This meta model is trained using the prediction probablities from the Level 1 models. We will use  Logistic Regression  for our meta model.

In [None]:
# Check training probabilities generated by Level 1 models. Should see a column for each Level 1 model. 
df_simple_stacked_ensemble_train.head()

In [None]:
# Check testing probabilities generated by Level 1 models. Should see a column for each Level 1 model. 
df_simple_stacked_ensemble_test.head()

In [None]:
# Create meta model
ensemble1_meta_model = LogisticRegression()

# Train model using prediction probabilities of Level 1 models
ensemble1_model = ensemble1_meta_model.fit(df_simple_stacked_ensemble_train, y_train_second_half)

Evaluate meta model using test data

In [None]:
y_pred = ensemble1_model.predict(df_simple_stacked_ensemble_test)
ensemble1_accuracy_score = accuracy_score(y_test, y_pred)
print('%s %.3f ' % ('Ensemble Simple Split accuracy is ', ensemble1_accuracy_score))
print('Confusion Matrix')
confusion_matrix(y_test, y_pred)

In [None]:
# Save results
accuracy_scores.append(ensemble1_accuracy_score)
model_names.append('Simple Stacked Ensemble')

<a id="kfold"></a>
## 4. K fold Stacked Ensemble

This meta model is trained using the prediction probabilities from the Level 1 models.
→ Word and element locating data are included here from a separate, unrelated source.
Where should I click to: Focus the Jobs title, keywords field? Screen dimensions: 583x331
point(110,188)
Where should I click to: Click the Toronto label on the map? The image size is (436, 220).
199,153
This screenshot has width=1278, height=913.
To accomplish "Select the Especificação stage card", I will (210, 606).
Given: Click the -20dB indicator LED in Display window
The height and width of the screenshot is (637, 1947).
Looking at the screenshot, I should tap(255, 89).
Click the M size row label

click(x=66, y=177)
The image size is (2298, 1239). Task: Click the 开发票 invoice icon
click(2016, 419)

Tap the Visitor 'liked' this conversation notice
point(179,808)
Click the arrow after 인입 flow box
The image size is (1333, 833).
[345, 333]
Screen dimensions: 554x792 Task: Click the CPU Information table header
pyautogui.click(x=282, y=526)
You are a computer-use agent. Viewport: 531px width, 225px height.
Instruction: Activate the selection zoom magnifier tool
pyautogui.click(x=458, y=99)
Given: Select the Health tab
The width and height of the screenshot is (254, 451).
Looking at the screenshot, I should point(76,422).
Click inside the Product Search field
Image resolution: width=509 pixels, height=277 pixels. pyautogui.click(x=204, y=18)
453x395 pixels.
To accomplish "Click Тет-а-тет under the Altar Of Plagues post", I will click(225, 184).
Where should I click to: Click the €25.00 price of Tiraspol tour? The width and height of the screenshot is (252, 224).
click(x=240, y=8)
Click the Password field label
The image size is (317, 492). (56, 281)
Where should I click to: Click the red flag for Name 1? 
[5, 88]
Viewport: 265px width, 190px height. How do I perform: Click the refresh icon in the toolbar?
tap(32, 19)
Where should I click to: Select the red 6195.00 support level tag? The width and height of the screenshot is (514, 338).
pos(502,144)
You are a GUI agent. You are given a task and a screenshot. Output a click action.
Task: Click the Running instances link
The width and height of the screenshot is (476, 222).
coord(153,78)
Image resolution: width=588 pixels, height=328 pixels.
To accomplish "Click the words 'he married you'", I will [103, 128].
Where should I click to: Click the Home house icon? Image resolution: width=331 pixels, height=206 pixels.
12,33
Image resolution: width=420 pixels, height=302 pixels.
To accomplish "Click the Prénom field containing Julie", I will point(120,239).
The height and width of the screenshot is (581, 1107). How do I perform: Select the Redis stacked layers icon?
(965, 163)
We will use  Logistic Regression  for our meta model.  We will use the scikit-learn class `StackingClassifier` to build this.

Build and train the StackingClassifier

In [None]:
# Setup (untrained) Level 1 models
ensemble2_level1_models = list()
ensemble2_level1_models.append(('Gradient Boosting', GradientBoostingClassifier(random_state=1)))
ensemble2_level1_models.append(('Random Forest', RandomForestClassifier(random_state=1)))

In [None]:
# Create meta model
ensemble2_meta_model = LogisticRegression()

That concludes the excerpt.